It has been a while! In the last several weeks I’ve coped with deadlines at work and a minor plumbing disaster on the home front, all the while continuing with the annual work to organize the Fabric Flea Market. More on that in a post to come; but if anyone reading this is planning to be in Ottawa on October 16, get yourself to the Glebe Community Centre for 10AM. It will look something like this: Yup, that’s a room full of fabric, patterns, notions, yarn, books and supplies of all kinds for sewers, knitters, needleworkers, weavers, and followers of other fiberly pursuits. We had 1,500 people through the doors last year in 4 hours and everybody leaves the sale happy!
Anyhow, all this real life stuff got in the way of my blogging, but more importantly it also got in the way of my sewing! This is why it has taken me weeks to complete the unlined shirt-jacket which I’ll now tell you about.
I'm really going to enjoy wearing it! It's made of a very fluid wool crepe, purchased at Tissus Couture-Elle in Montreal during PR Weekend in May (it already seems like half a lifetime ago...). The apparent colour is a dark-ish khaki; the fabric is actually a twist of black and a mossy green.

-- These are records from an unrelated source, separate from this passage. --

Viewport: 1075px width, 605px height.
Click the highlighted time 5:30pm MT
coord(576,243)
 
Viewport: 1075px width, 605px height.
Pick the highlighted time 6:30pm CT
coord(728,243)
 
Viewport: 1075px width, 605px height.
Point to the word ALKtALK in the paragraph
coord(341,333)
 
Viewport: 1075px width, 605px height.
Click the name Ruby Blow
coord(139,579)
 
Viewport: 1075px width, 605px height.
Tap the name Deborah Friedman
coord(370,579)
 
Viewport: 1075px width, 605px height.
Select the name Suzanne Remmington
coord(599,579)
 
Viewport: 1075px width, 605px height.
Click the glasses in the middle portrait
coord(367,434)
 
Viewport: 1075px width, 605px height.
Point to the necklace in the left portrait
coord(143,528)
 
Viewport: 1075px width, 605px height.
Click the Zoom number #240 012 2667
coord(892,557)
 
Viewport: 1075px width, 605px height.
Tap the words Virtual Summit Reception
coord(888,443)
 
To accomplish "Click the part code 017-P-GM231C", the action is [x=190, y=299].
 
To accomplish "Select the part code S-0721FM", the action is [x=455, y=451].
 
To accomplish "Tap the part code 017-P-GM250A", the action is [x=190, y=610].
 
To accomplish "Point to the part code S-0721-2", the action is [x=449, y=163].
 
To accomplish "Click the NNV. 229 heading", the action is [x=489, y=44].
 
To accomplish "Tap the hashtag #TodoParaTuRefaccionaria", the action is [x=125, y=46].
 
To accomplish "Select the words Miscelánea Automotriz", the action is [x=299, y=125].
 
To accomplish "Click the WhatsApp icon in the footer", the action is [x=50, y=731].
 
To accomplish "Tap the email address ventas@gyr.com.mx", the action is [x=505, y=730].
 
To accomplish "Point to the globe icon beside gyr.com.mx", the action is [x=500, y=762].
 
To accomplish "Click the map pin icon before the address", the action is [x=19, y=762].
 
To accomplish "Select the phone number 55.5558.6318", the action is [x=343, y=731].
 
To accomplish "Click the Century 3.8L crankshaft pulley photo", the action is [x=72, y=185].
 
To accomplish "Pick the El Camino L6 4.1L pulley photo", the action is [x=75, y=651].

This is one of my 3 ghostly garments –probably the one that looked the least interesting to you. I was just checking for armscye depth – this is a Burda pattern from the 1990s. Sure enough, it turns out the armscyes were too low; I couldn’t raise my arm without the body of the jacket coming along for the ride. So I fixed that, and now I have a shirt-jacket I really like.
First, here’s the proof that I needed the alteration to make the armscye smaller and higher, to increase my mobility.
The solution is super-simple. I added approximately 2.5cm (1”) as you can see here.
This was done on the front, back and both sides of the sleeve (it’s a one piece shirt-style sleeve). No other adjustments were needed. The sleeve cap and shoulder remain the same.
Let’s see; what else to tell you…
Here’s the pattern I used. It’s long out of print. I made it when it was new and wore the jacket (along with the matching trousers and skirt) practically to death. It is pretty straightforward – fronts with side-seam bust darts; back is perfectly plain; side slits; shirt-style collar and cuffs; concealed button closure. I had modified the collar so it has a partial stand and just made it up the same again.
I did a Hong Kong finish on all inner seams and edges. What a great way to make an unlined garment look as good on the inside as it does on the outside!
To the left you can see the completed armscye and side seam, both bound with bias strips of lining fabric. At the top is the shoulder pad which is covered with the same fabric.
The next photo shows the concealed button closure. I used a decorative button at the top, and plain ones where they are hidden.
Then there is the most prominent feature: the pockets. These are bellows pockets with flaps. I’ll say I didn’t interface the flaps because I wanted to keep the jacket very soft; the reality is that … um … I just forgot. I applied the patch pockets by hand. The grey thread I used is completely invisible on the inside.